Viacom 18 Media has had its share of Indian hits — including co-productions “Gangs of Wasseypur,” “Kahaani” and “Queen” — but the country has not yet had a breakout global blockbuster like “Crouching Tiger, Hidden Dragon.” Vats believes that Indian filmmakers need to factor in consumer research and data to develop their ideas, substantially increase budgets to compete with international productions, and tell stories that are more universal.

“I’m a firm believer that you can’t build your future without knowing your history.”
Sudhanshu Vats

Viacom 18 also operates several TV channels in India, but is a latecomer to the linear movie channel segment, having launched Hindi movie channel Rishtey Cineplex in February, competing against established movie channels operated by Star India, Zee Enterprises, Disney-UTV and Sony Pictures.

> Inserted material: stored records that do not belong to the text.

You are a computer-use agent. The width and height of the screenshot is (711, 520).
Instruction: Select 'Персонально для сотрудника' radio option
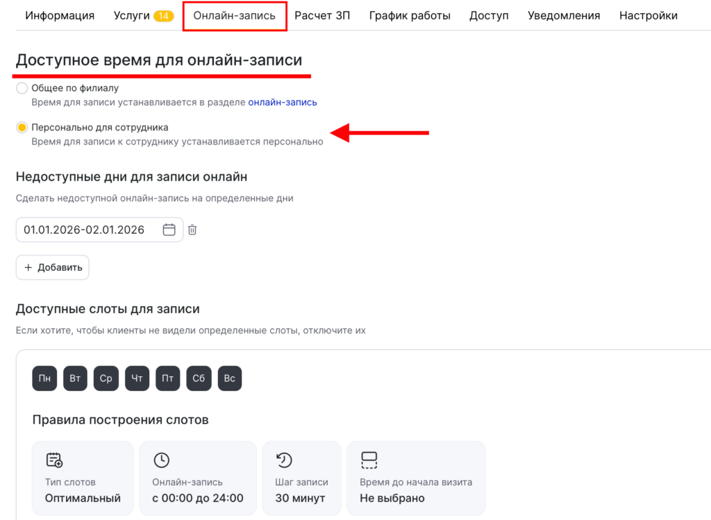(22, 127)
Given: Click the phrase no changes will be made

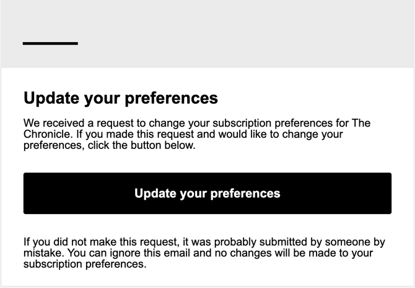Looking at the screenshot, I should click(x=277, y=253).
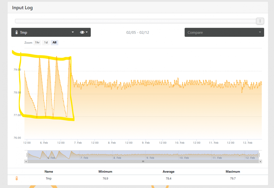Image resolution: width=274 pixels, height=188 pixels.
Task: Click the Average column header
Action: pos(169,172)
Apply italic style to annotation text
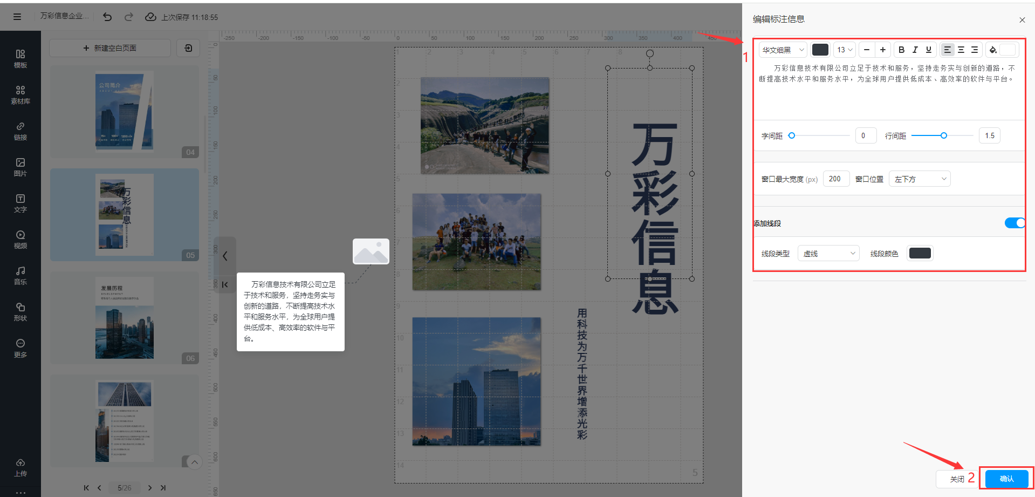 (x=915, y=50)
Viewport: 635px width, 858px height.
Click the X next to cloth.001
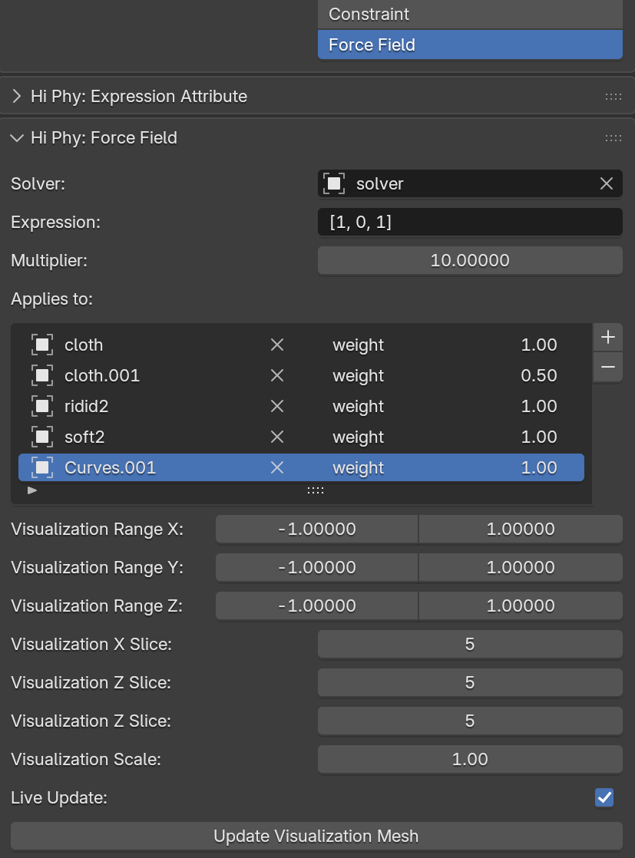277,376
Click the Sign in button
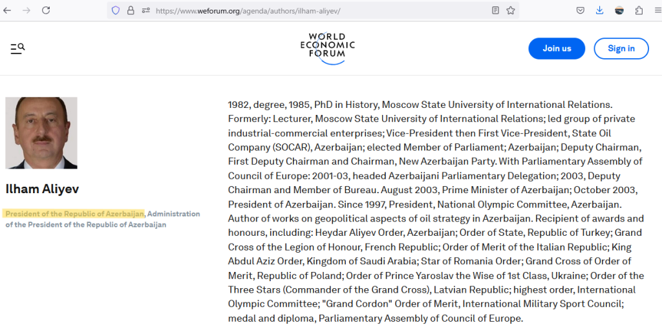The image size is (662, 334). point(621,48)
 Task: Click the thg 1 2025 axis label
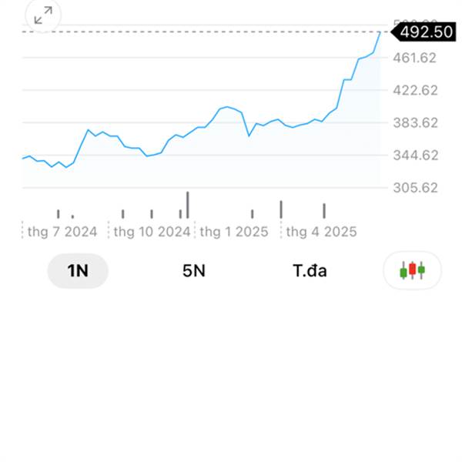coord(234,232)
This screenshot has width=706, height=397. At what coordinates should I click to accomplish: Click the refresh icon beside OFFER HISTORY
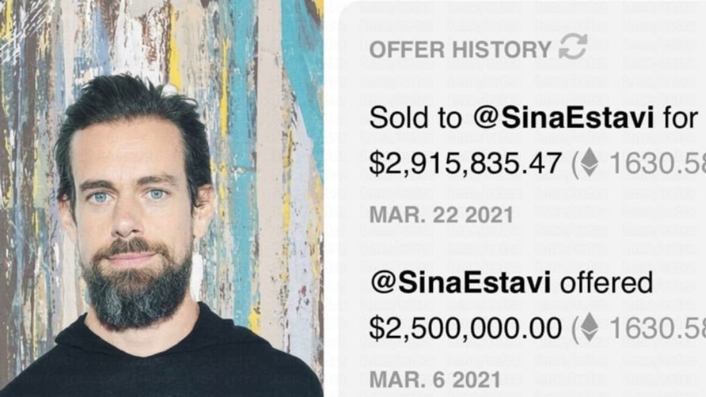[573, 47]
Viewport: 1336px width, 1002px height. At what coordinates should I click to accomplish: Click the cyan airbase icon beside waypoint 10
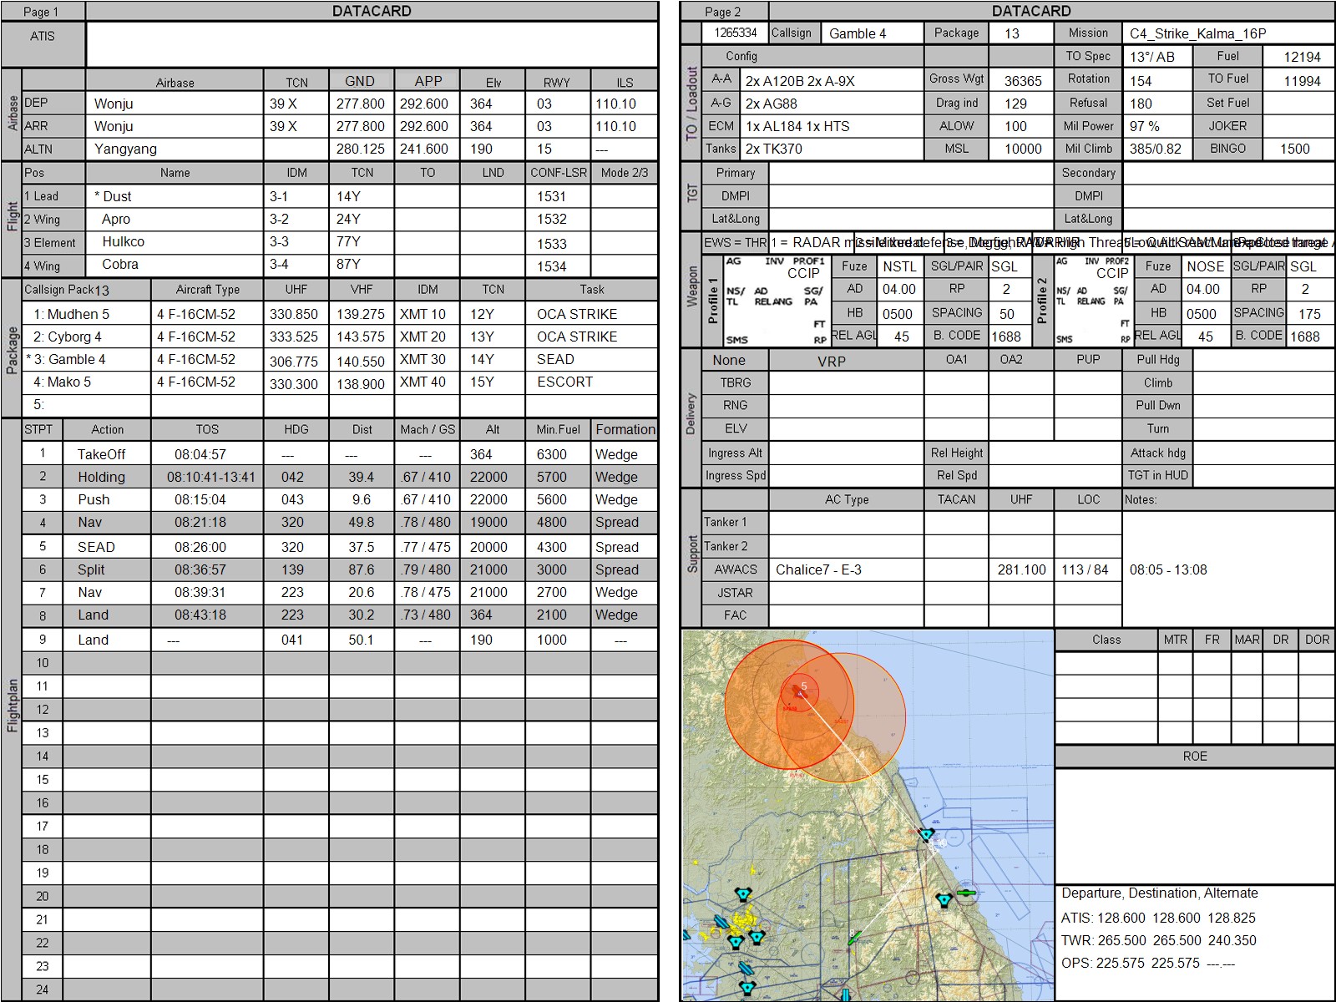click(926, 835)
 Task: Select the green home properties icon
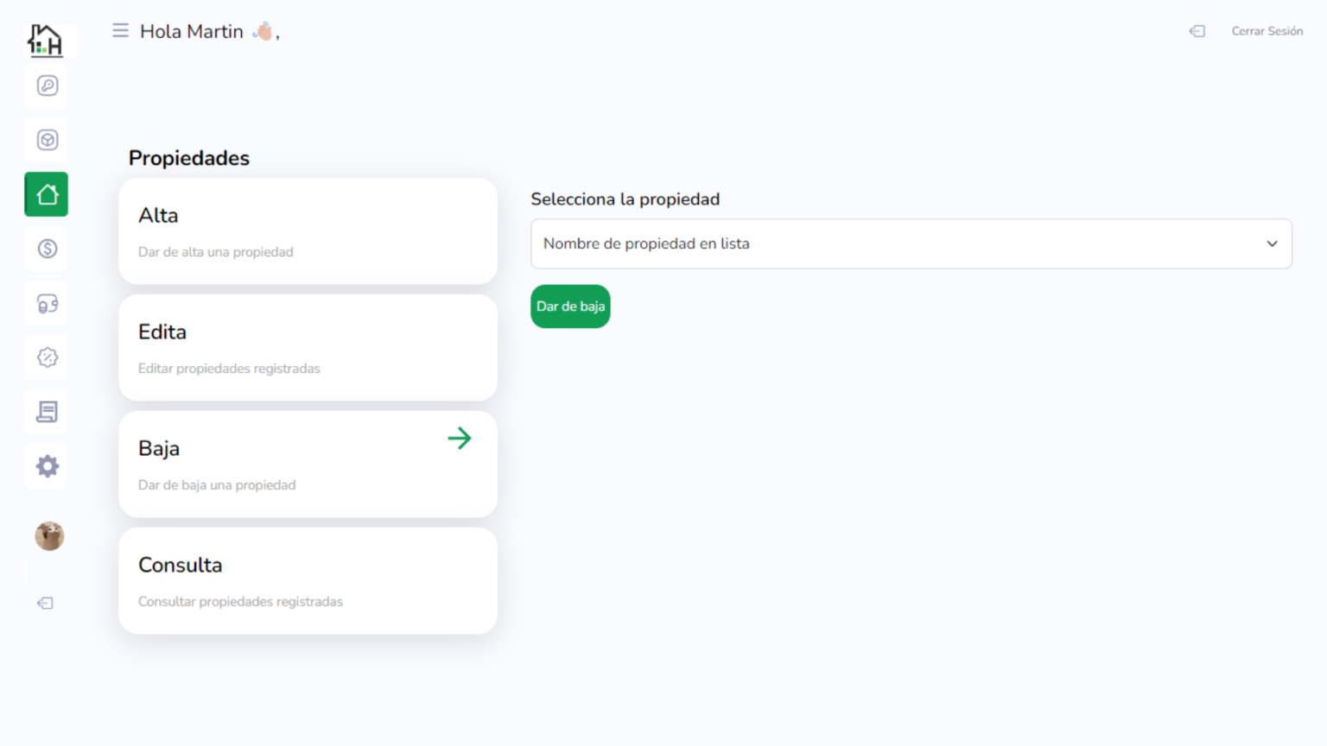pos(47,194)
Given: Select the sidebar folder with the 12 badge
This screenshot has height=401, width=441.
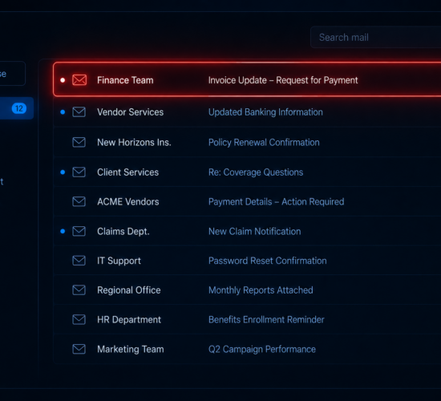Looking at the screenshot, I should click(16, 108).
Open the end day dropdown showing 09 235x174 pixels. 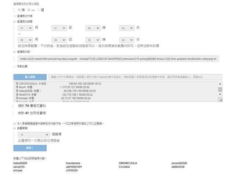click(x=59, y=39)
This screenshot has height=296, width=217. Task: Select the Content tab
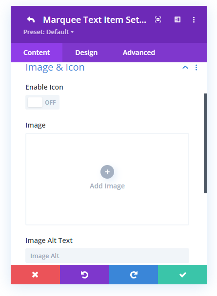[x=37, y=53]
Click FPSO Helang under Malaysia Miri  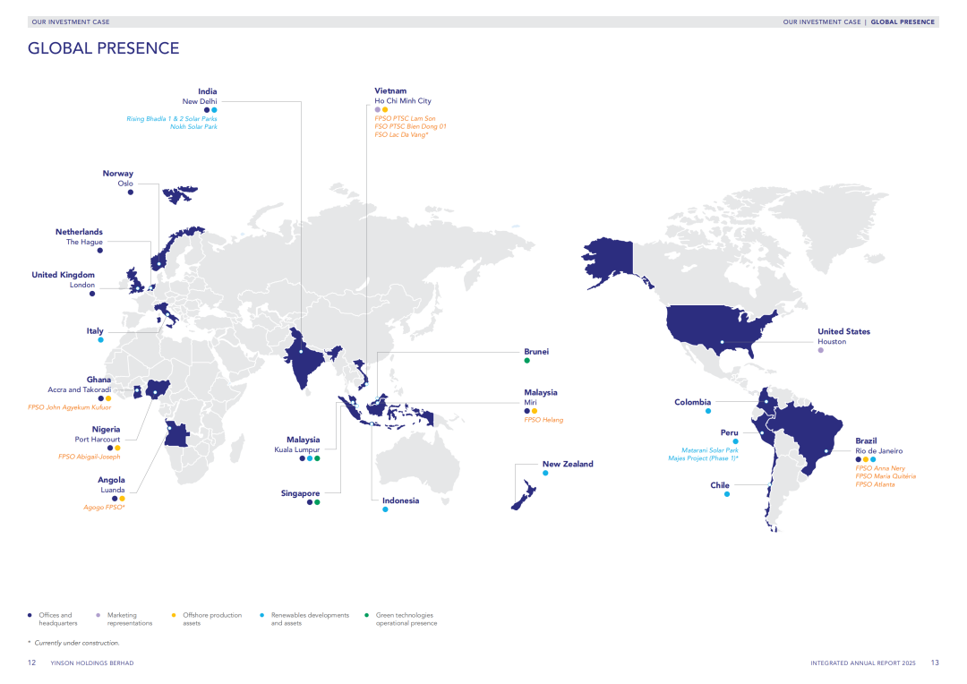(x=543, y=420)
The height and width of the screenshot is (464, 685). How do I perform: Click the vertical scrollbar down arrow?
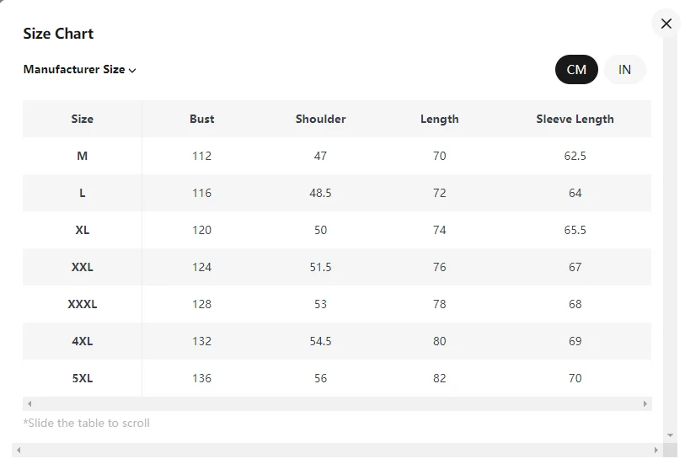click(670, 435)
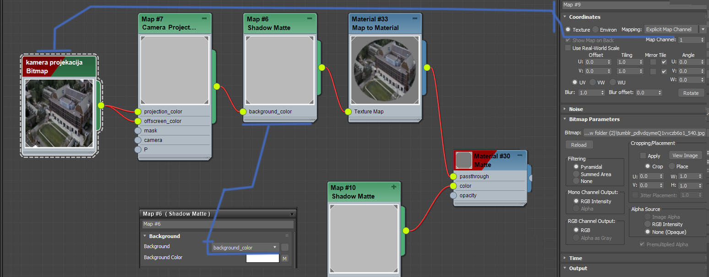
Task: Click the Texture Map input socket on Material #33
Action: pyautogui.click(x=348, y=111)
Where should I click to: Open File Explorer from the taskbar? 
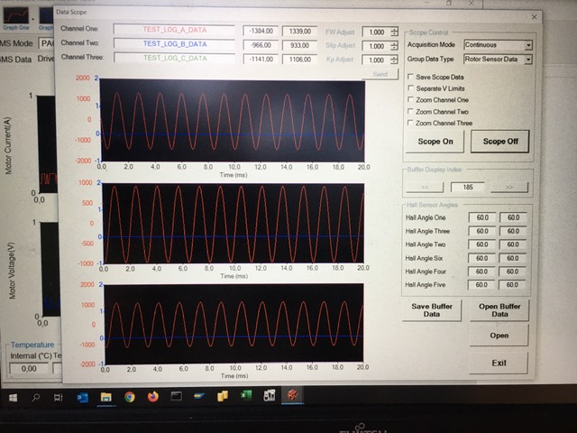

He adds that Rishtey Cineplex won’t automatically acquire a film produced by Viacom 18 Motion Pictures. “They do get a first look at it, but it has to be at the right market value internally,” Vats says.

Vats notes that although streaming is gaining traction in India, conventional channels hold sway, and will for the next few years. The key barriers to the growth of streaming, he says, are bandwidth availability and data costs. Bandwidth “will get corrected as we go forward, with a lot of 4G players coming in, but it will take some time,” he explains, adding that payment mechanisms also need to evolve.

Vats is bullish about India’s past — specifically, the nation’s often-neglected field of film preservation. Viacom 18 has invested a substantial sum in filmmaker Shivendra Singh Dungarpur’s Film Heritage Foundation, an institution with ties to the National Film Archive of India, as well as to the Intl. Federation of Film Archives, the Film Foundation, the George Eastman Museum and L’Immagine Ritrovata, Bologna. “I’m a firm believer that you can’t build your future without knowing your history,” Vats says.